After not having written for a while, at least I am able to set down good news for your delectation. How am I doing? Actually quite well.

The first good thing is that my anxiety and depression are under control. In fact, I am probably doing the best I have since around 2000. The major factors that are aiding me are medication and admitting that I have a problem with anxiety.Then when I admit I am depressed or anxious, I've figured out a series of possible things to do that might help.

You might be surprised or be curious that I am only now admitting I have a problem with anxiety. The truth is that I have been ignoring what I already knew. Though I will not harm myself, I have been known to mutter about suicide when frustrated. Imagine my surprise when I finally admitted to myself that I was really trying to say I was frustrated and saw no way to fix the situation. Yep, now all I do is say "Hey! I'm really frustrated!", then I go done my checklist of fixes. First to last, it's meds, food, rest or just quiet, or sleep.Today I added the option of adding earplugs and/or soundscapes, or even pure masking noise at the brown noise end (low frequency masking noise) of the spectrum.

Now that I have a checklist, I've also been adding additional habits that assist me in maintaining an even keel. I am trying to get into the habit of using a timer when I am on the computer. The timer is usually set for 20 min. When the timer goes off, I get up and do something around the house, exercise, or make food.

After I admitted that I have a constant problem with anxiety, I also fully admitted that I use the computer for blocking out environmental stimuli. Today I spent half the afternoon wearing earplugs and headphones over my ears. I was listening to an audio loop featuring clips of blank masking noise, waterfalls, babbling streams, and tree frogs.Blocking out ambient noise gives me a vast sense of relief. I was astonished at how much better I felt, and how much my local soundscape stresses me. The stress is caused by my hypervigilance. I hear people outside my window, outside my apartment door, and in adjoining apartments. I didn't even know that I was stressed by these sounds! Right now I am listening to a one hour recording of a thunderstorm. Wow, I am feeling better than most days.

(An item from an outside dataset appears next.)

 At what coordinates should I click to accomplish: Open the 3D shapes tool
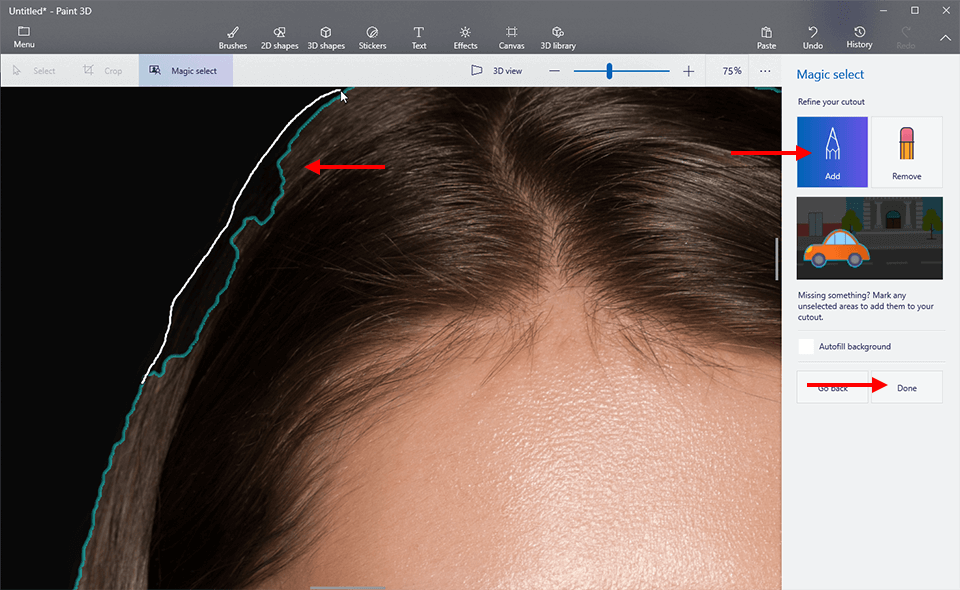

What else? Well, not much at home. At work I put someone's face back together a bit. The client's cheekbones had been battered out of place several times. A friend of the client took before and after pictures. No shocking changes to the client's face, but a the changes from before to after changes were both notable and for the better. The usual slew of migraines, fibromyalgia, cryptic pain and joint problems otherwise.